ISPN-11304 Add anchored keys documentation in developer guide

infinispan · Jul 23, 2020 · d795747 · d795747
1 parent c9b0466
commit d795747
Show file tree

Hide file tree

Showing 2 changed files with 181 additions and 1 deletion.
diff --git a/documentation/src/main/asciidoc/stories/assembly_developing.adoc b/documentation/src/main/asciidoc/stories/assembly_developing.adoc
@@ -21,7 +21,9 @@ include::{topics}/execute_grid.adoc[leveloffset=+0]
 include::{topics}/streams.adoc[leveloffset=+0]
 include::{topics}/jcache.adoc[leveloffset=+0]

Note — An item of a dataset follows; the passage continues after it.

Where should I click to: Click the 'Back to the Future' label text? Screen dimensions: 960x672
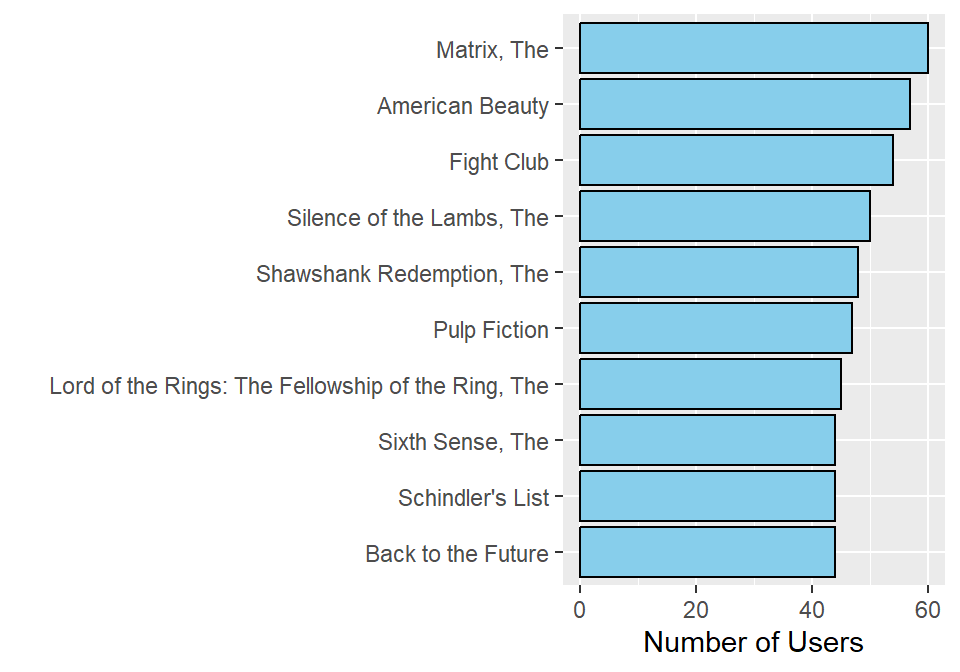[457, 554]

 include::{topics}/multimapcache.adoc[leveloffset=+0]
-
+ifndef::productized[]
+include::{topics}/anchored_keys.adoc[leveloffset=+0]
+endif::productized[]
 
 
 // Restore the parent context.

diff --git a/documentation/src/main/asciidoc/topics/anchored_keys.adoc b/documentation/src/main/asciidoc/topics/anchored_keys.adoc
@@ -0,0 +1,178 @@
+[[anchored_keys_module]]
+= Anchored Keys module
+
+{brandname} version 11 introduces an experimental module that allows scaling up a cluster
+and adding new nodes without expensive *state transfer*.
+
+
+== Background
+
+For background, the preferred way to scale up the storage capacity of a {brandname} cluster
+is to use distributed caches.
+A distributed cache stores each key/value pair on `num-owners` nodes,
+and each node can compute the location of a key (aka the key owners) directly.
+
+{brandname} achieves this by statically mapping cache keys to `num-segments` *consistent hash segments*,
+and then dynamically mapping segments to nodes based on the cache's *topology*
+(roughly the current plus the historical membership of the cache).

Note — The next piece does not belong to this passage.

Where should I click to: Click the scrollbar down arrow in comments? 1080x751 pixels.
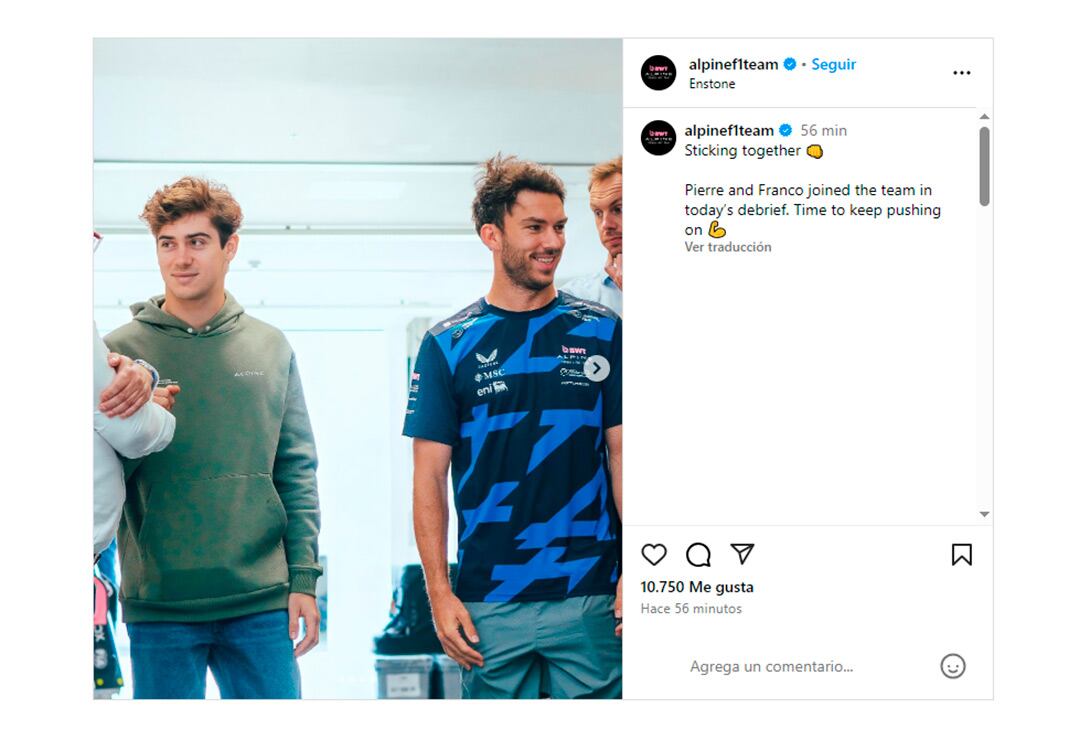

+Whenever a new node joins the cluster, the cache is *rebalanced*, and the new node replaces an existing node
+as the owner of some segments.
+The key/value pairs in those segments are copied to the new node and removed from the no-longer-owner node
+via *state transfer*.
+
+NOTE: Because the allocation of segments to nodes is based on random UUIDs generated at start time,
+it is common (though less so after
+link:https://issues.redhat.com/browse/ISPN-11679[ISPN-11679]
+), for segments to also move from one old node to another old node.
+
+
+== Architecture
+
+The basic idea is to skip the static mapping of keys to segments and to map keys directly to nodes.
+
+When a key/value pair is inserted into the cache,
+the newest member becomes the **anchor owner** of that key, and the only node storing the actual value.

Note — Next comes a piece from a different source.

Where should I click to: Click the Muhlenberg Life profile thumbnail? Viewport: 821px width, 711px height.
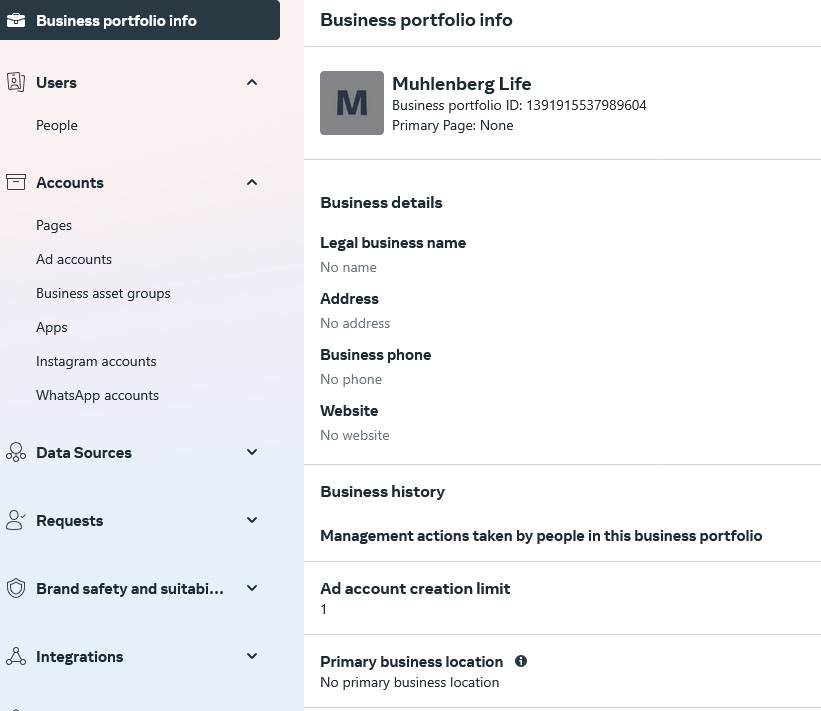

+In order to make the anchor location available without an extra remote lookup,
+all the other nodes store a reference to the anchor owner.
+
+That way, when another node joins, it only needs to receive the location information from the existing nodes,
+and values can stay on the anchor owner, minimizing the amount of traffic.
+
+
+== Limitations
+
+Only one node can be added at a time::
+An external actor (e.g. a Kubernetes/OpenShift operator, or a human administrator)
+must monitor the load on the current nodes, and add a new node whenever the newest node
+is close to "full".
+
+NOTE: Because the anchor owner information is replicated on all the nodes, and values are never moved off a node,
+the memory usage of each node will keep growing as new entries and nodes are added.
+
+There is no redundancy::
+Every value is only stored on a single node.
+When a node crashes or even stops gracefully, the values stored on that node are lost.
+
+Transactions are not supported::
+A later version may add transaction support, but the fact that any node stop or crash
+loses entries makes transactions a lot less valuable compared to a distributed cache.
+
+Hot Rod clients do not know the anchor owner::
+Hot Rod clients cannot use the topology information from the servers to locate the anchor owner.
+Instead, the server receiving a Hot Rod get request must make an additional request to the anchor owner
+in order to retrieve the value.
+
+
+== Configuration
+
+The module is still very young and does not yet support many Infinispan features.
+
+Eventually, if it proves useful, it may become another cache mode, just like scattered caches.
+For now, configuring a cache with anchored keys requires a replicated cache with a custom element `anchored-keys`:
+
+[source,xml,options="nowrap",subs=attributes+]
+----
+<?xml version="1.0" encoding="UTF-8"?>
+<infinispan
+      xmlns="urn:infinispan:config:{schemaversion}"
+      xmlns:anchored="urn:infinispan:config:anchored:{schemaversion}"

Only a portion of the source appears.